DEMOS (Dialogovaya Edinaya Mobilnaya Operatsionnaya Sistema: ) is a Unix-like operating system developed in the Soviet Union. It is derived from Berkeley Software Distribution (BSD) Unix.

Development 

DEMOS's development was initiated in the Kurchatov Institute of Atomic Energy in Moscow in 1982, and development continued in cooperation from other institutes, and commercialized by DEMOS Co-operative which employed most key contributors to DEMOS and to its earlier alternative, MNOS (a clone of Version 6 Unix). MNOS and DEMOS version 1.x were gradually merged from 1986 until 1990, leaving the joint OS, DEMOS version 2.x, with support for different Cyrillic script character encoding (charsets) (KOI-8 and U-code, used in DEMOS 1 and MNOS, respectively).

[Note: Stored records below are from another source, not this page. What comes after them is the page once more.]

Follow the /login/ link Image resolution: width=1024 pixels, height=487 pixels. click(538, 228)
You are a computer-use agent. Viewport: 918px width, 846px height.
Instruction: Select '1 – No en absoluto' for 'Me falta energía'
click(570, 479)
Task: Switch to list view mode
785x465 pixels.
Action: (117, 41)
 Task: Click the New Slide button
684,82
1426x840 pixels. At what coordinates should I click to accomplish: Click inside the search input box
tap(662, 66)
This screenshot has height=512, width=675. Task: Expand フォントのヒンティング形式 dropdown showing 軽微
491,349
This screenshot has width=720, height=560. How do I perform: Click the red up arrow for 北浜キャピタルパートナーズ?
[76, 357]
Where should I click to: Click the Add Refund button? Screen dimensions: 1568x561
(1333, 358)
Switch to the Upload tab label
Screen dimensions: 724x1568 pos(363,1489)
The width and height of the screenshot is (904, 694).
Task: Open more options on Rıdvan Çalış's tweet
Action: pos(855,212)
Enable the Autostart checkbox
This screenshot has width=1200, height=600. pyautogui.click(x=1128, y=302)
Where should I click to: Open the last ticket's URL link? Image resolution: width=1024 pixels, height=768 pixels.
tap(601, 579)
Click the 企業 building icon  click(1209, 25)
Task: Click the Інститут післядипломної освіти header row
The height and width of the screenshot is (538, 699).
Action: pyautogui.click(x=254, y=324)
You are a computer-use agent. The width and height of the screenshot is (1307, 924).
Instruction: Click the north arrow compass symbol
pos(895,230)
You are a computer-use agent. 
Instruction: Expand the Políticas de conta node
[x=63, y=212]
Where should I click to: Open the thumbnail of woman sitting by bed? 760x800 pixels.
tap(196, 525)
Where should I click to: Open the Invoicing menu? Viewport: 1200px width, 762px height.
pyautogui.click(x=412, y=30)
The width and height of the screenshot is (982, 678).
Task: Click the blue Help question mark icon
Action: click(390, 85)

Initially it was developed for SM-4 (a PDP-11/40 clone) and SM-1600. Later it was ported to Elektronika-1082, BESM, ES EVM, clones of VAX-11 (SM-1700), and several other platforms, including PC/XT, Elektronika-85 (a clone of DEC Professional), and several Motorola 68020-based microcomputers.

The development of DEMOS effectively ceased in 1991, when the second project of the DEMOS team, RELCOM, took priority.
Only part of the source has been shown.